GDPR breaches – the latest scare story?

Posted: 30/10/2018

So here you are. October is almost over and the nights are drawing in. All those long hours worked earlier in the year, getting your GDPR compliance up-to-date and all your marketing consent forms ticked – it is all over! You can sit back in a comfortable armchair beside the fire, and sip your cocoa. There is nothing in the world to worry you – until the silence is shattered by your colleague screaming that they have found a data breach! 

Who you gonna call?

Do not get spooked!  Yes, the fines might be getting bigger and the publicity scarier – but suspected GDPR breaches are like ghost stories on Halloween – there are lots of them, they are completely inevitable, most will turn out not to be real – and of course, the only way to stop them scaring you is to talk to someone. So don’t sit around hiding in the dark, waiting to be spooked – make a plan and know who you’re gonna call (sorry this just gets cheesier).  In case you haven’t worked it out yet, it’s us!  The number is at the bottom of the page.

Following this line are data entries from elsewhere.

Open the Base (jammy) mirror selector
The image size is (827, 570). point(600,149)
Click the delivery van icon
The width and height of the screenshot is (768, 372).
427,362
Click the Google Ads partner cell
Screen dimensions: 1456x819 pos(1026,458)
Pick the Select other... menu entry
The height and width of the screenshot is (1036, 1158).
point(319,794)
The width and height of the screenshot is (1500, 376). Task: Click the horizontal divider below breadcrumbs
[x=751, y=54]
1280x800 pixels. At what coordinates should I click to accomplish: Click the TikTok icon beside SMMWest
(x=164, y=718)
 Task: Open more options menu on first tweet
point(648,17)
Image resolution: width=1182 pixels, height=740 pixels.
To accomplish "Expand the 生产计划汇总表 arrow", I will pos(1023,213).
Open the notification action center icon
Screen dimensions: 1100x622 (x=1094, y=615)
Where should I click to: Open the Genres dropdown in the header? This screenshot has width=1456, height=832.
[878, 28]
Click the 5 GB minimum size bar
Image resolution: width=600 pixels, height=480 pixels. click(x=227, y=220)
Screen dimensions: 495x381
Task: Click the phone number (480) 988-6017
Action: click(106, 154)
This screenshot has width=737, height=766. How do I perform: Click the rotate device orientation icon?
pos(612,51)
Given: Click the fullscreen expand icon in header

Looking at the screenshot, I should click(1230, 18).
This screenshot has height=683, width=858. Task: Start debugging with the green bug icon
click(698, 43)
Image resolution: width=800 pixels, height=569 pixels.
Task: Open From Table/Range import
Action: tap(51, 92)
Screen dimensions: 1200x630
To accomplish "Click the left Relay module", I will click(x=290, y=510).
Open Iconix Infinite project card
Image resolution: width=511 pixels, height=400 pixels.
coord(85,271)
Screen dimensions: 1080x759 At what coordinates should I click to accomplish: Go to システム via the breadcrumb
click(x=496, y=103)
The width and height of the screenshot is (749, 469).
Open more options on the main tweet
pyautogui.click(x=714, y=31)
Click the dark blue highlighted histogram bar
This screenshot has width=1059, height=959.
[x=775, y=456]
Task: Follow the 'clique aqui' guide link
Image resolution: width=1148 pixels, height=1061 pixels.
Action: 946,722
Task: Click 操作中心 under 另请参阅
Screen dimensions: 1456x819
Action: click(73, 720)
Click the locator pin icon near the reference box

But when are you going to call? Well – as soon as you think there might be a breach.  Don’t wait until you’re sure – get us involved as soon as possible, and we can help limit the horror.  Depending on how serious it is, there are up to three steps that you will need to take – and we can help you work which apply. 

Step 1

All breaches (whether there is any actual loss of data or not) must be recorded internally, and recorded clearly – as could later be inspected by your "supervisory authority". 

Depending on the breach, you should also consider notifying your insurer.

Step 2

Any breach which affects the security of personal data within your control must be notified to your “supervisory authority” (generally the Information Commissioner, but not necessarily) “without undue delay” and generally within 72 hours of the first ghostly sighting.  Given it will take you a little while to start breathing again, confirm whether it really was a ghost, work through your procedures and then seek help – that doesn’t give you very long!  It’s best to plan now – so that when needed, you have an action plan you can put into effect smoothly, and reduce the scary possibilities as soon as possible.

Step 3

Certain breaches also have to be notified to the individuals whose personal data has been affected by the breach.  Depending on the size of the breach, this could be a lot of work for you and your team - and if you handle it badly, your customers won’t just be scared, they’ll run away.  So, protect your business by asking our advice - we can help you identify those breaches which need to be notified in this way (and may surprise you with which do not), the likely consequences of the breach and how to mitigate those – and assist with the method and wording of the notification itself.  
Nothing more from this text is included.